Discussion/Conclusion

Cancer biomarkers offer a great potential for improving the management of cancer at every point from screening and detection, diagnosis, staging, prognosis, and assessment of treatment response.20 Biomarkers offer the hope of early detection as well as tracking cancer progression and recurrence.66 Early detection may help improve survival of HIV-positive cancer patients, as it could help identify HIV-positive individuals at most risk of cancer development distinguish aggressive from indolent malignancies and track disease progression.

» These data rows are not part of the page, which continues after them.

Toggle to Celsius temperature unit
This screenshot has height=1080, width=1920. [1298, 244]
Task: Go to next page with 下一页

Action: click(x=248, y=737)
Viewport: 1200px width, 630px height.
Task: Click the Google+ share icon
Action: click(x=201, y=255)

Discovery of new biomarkers suitable for clinical application may aid the diagnosis and classification of cancer, which in turn, should lead to better patient stratification.140 Biomarkers do not need to be cancer specific to be useful; certain proteins may help predict response to therapy or aid in the monitoring of disease progression.141 As cancer is increasingly defined by dysregulated pathways, relevant biomarkers may cut across tumor types without showing tissue specificity. Abundance of potential cancer biomarkers have been discovered, however, only few of them have been integrated into clinical practice. This is due to the fact that some of these biomarkers are not highly sensitive and specific for cancer detection. It is well recognized that the road from biomarker discovery, validation, and regulatory approval to the translation into clinical setting could be long and difficult.11

A new era is underway in which cancer detection, diagnosis, and treatment will be guided increasingly by the molecular attributes of the individual patient.142 The future of cancer therapy lies in the use of biomarkers that offer the potential to identify and treat cancer years before it is either visible or symptomatic. In addition, the future of cancer management is expected to be profoundly dependent upon the use of biomarkers that will guide physicians at every step of disease management.143 Cancer biomarkers can be used for the accurate evaluation and management of the disease.